Word of the Week: ‘China’

There are, properly speaking, two Chinas: the People’s Republic of China, which we generally just call “China,” and the Republic of China, which we generally call “Taiwan.” That’s why Beijing’s “One China” policy represents the largest act of language policing in the world. The policy, in essence, means that the government of the People’s Republic of China in Beijing will completely flip its Sichuan at any other country that doesn’t go along with its insistence that the other China does not exist. America has acquiesced since the Nixon administration, when the 1972 Shanghai Communique made it America’s official position to respect the One China policy as one of the preconditions for establishing relations.

The thing is, Taiwan does exist. China thinks Taiwanese sovereignty is illegitimate, and it refuses to have relations with countries that formally maintain relations with Taiwan. But it doesn’t refuse to have relations with countries that, say, sell weapons to Taiwan, have nominally “unofficial” but otherwise substantial diplomatic relations with Taiwan, and clearly behave in every way except for in its formal statements as though Taiwan is and ought to be an independent country. Sure, Beijing doesn’t particularly like this stuff. But it’s really when a country wishes to formalize its acceptance of an independent Taiwan, or to say out loud the reality that Taiwan is a real country acting and governing itself independently, that Beijing says there’s a breach of the One China policy.

This is where it’s such a strangely verbal thing China is hung up on. In some sense, the working theory is that so long as nobody says it, it isn’t happening. It’s like reality isn’t real until you acknowledge it, a geopolitical version of putting your fingers in your ears and saying “lalalala” or Wile E. Coyote not falling until he looks down.

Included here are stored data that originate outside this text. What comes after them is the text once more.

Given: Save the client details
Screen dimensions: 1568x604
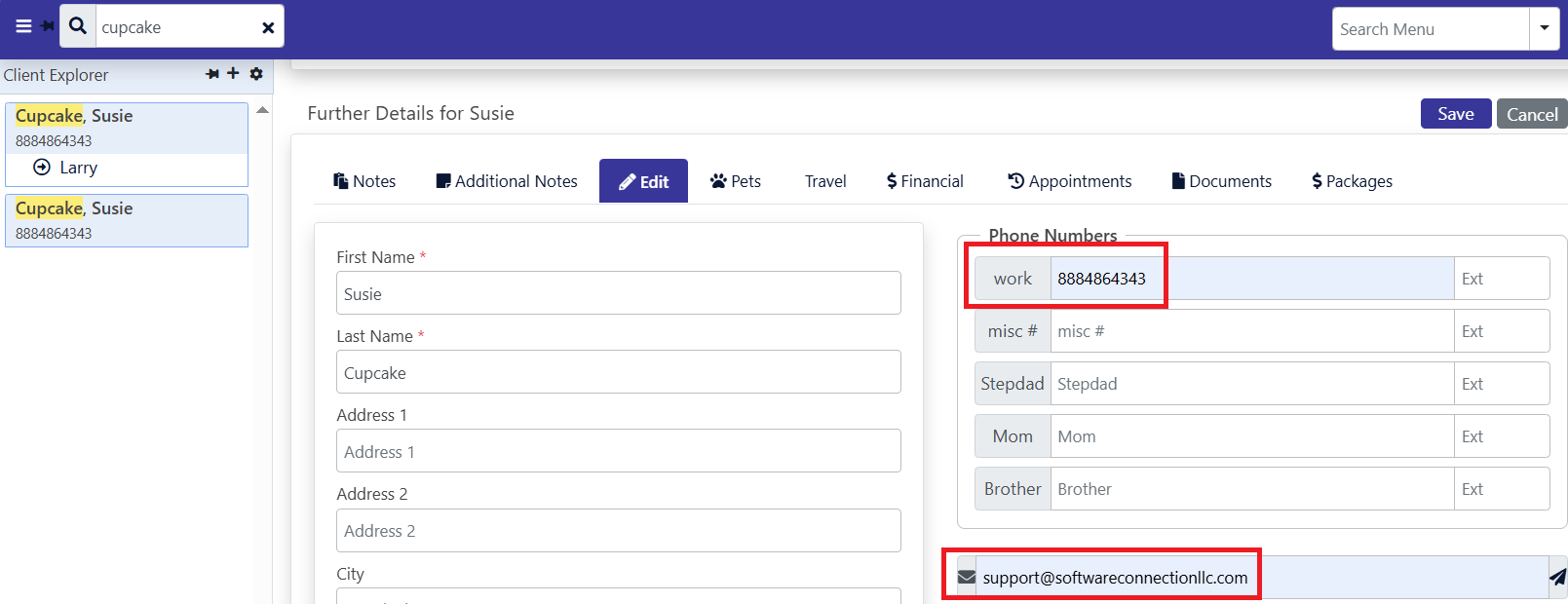Looking at the screenshot, I should [1455, 114].
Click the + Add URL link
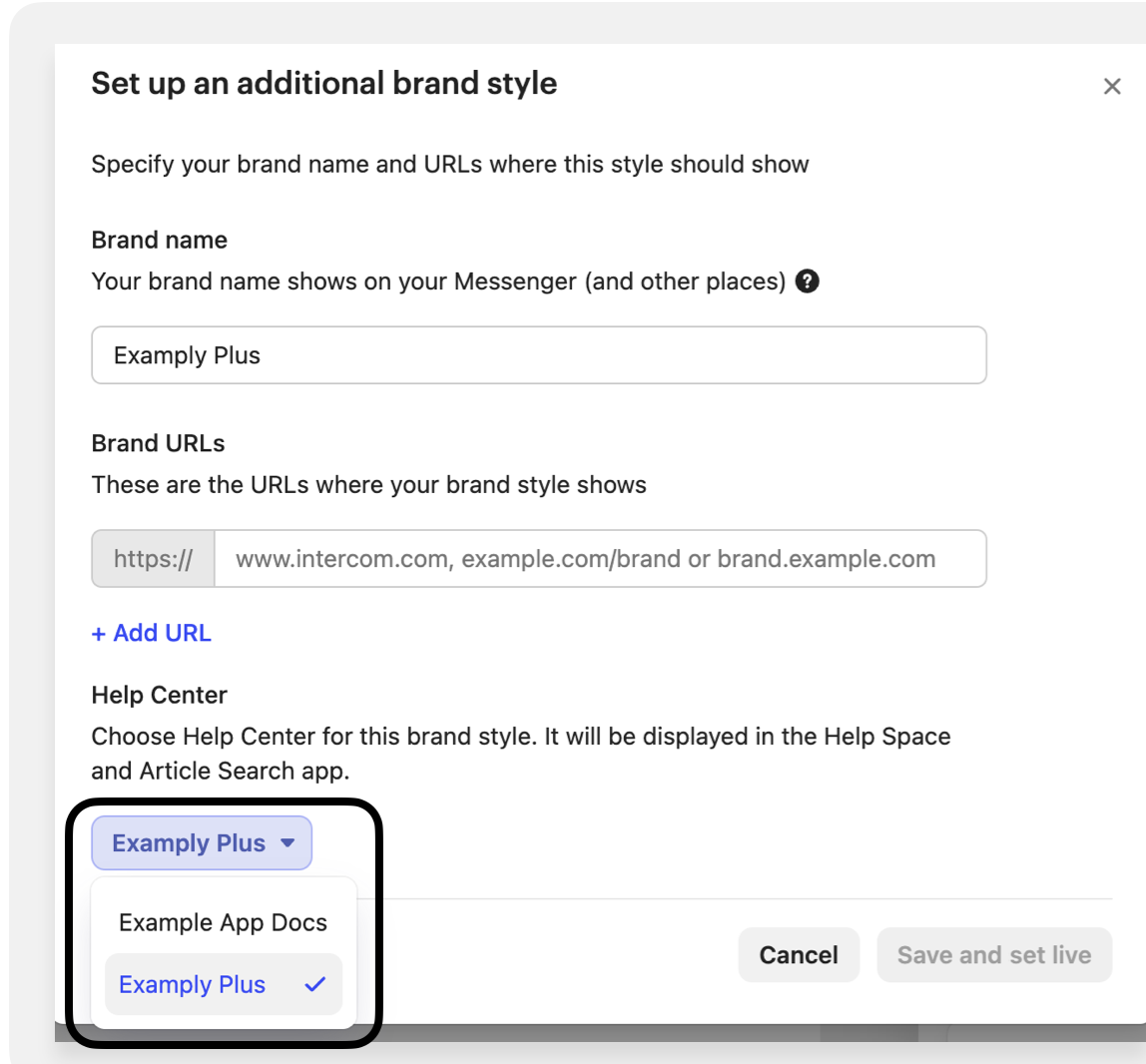1146x1064 pixels. pyautogui.click(x=152, y=633)
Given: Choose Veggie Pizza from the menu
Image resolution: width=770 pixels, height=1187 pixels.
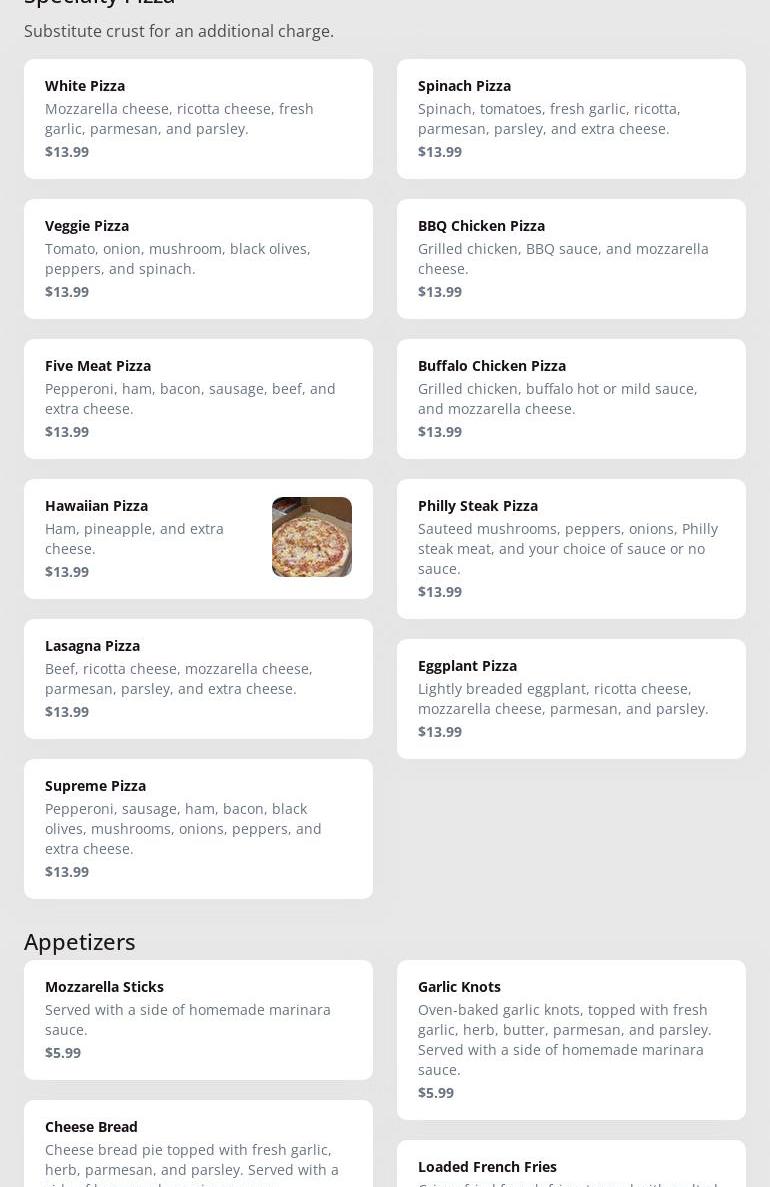Looking at the screenshot, I should click(198, 259).
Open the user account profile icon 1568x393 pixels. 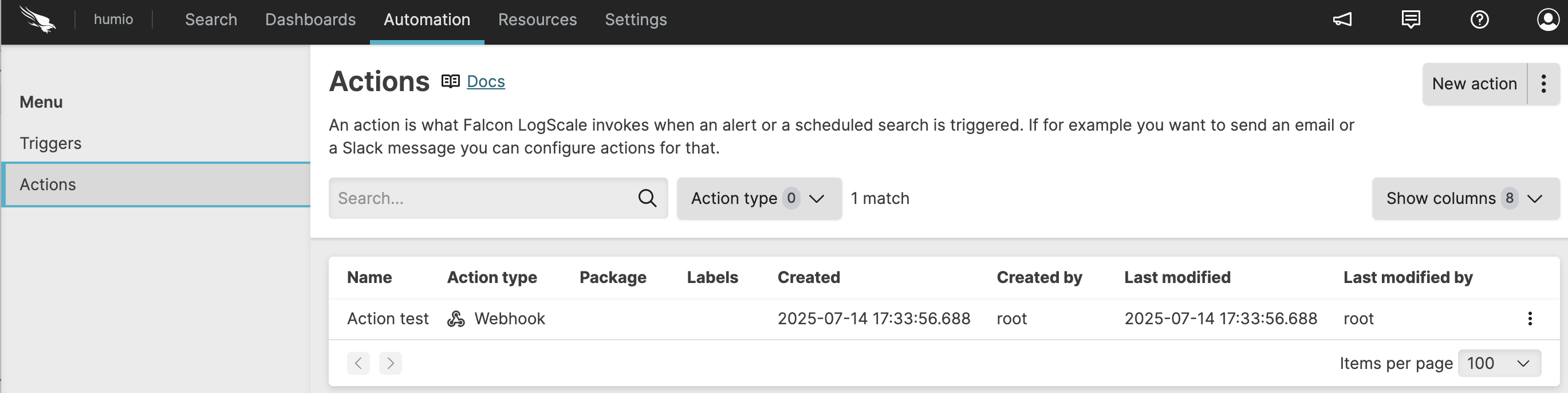(1547, 19)
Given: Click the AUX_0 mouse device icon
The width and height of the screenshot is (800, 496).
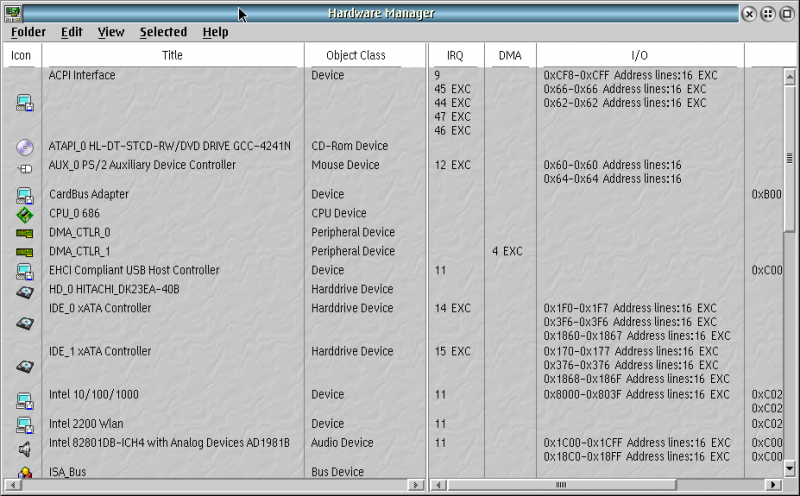Looking at the screenshot, I should point(25,168).
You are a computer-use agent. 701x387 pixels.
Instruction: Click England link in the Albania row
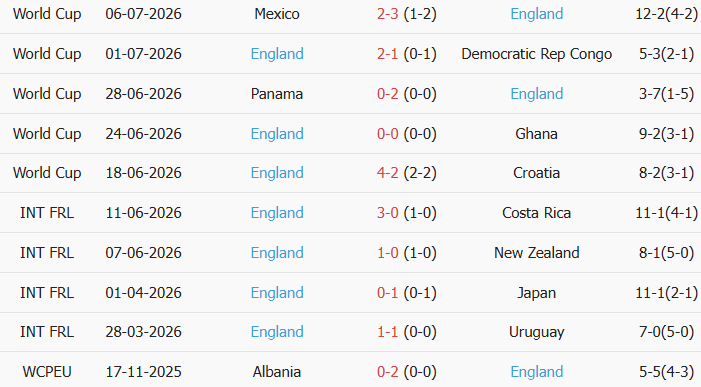click(536, 372)
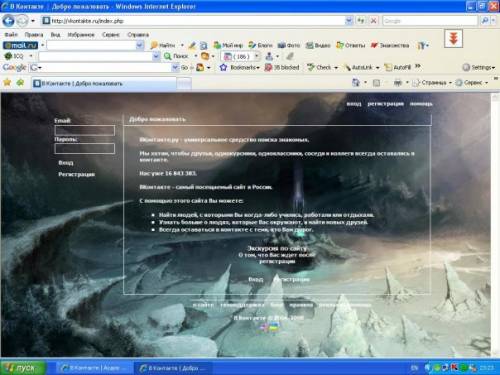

And that’s where the resemblance to woke language policing comes in.

Language policing, as a growing phenomenon in Western cultural life, is the tactic of trying to frustrate and intimidate certain positions out of the discourse by subjecting anyone who utters them to outraged abuse, telling them what they’ve said isn’t so much wrong as the words they’ve uttered are unsayable. It’s a way to rout an argument instead of winning it. I’ve called this tendency “lexical activism” in this space before, usually in talking about the way wokeness works. But as China shows, woke culture critics are hardly its most ardent practitioners. It’s very much at work in international relations, too. Call it “lexical diplomacy.”

President Trump disgracefully tweeted recently: “Congratulations to President Xi and the Chinese people on the 70th Anniversary of the People’s Republic of China!”

Perhaps Trump’s deference to dictatorship was diplomatically smart, though. Words are cheap, after all. It’s thoughts and behaviors that are hard to change. (That, in the end, is why the fixation on language policing is so wrongheaded.)

But I’m not a diplomat. So, as Beijing cracks down on Hong Kong and expands aggressively into its surrounding waters, I might offer my congratulations, too — to Taiwan on the occasion of its Oct. 10 National Day. Officials worried about China’s weirdly woke diplomatic concerns may have to say it’s not a nation. But it is one. Thankfully, words only have so much power to change reality.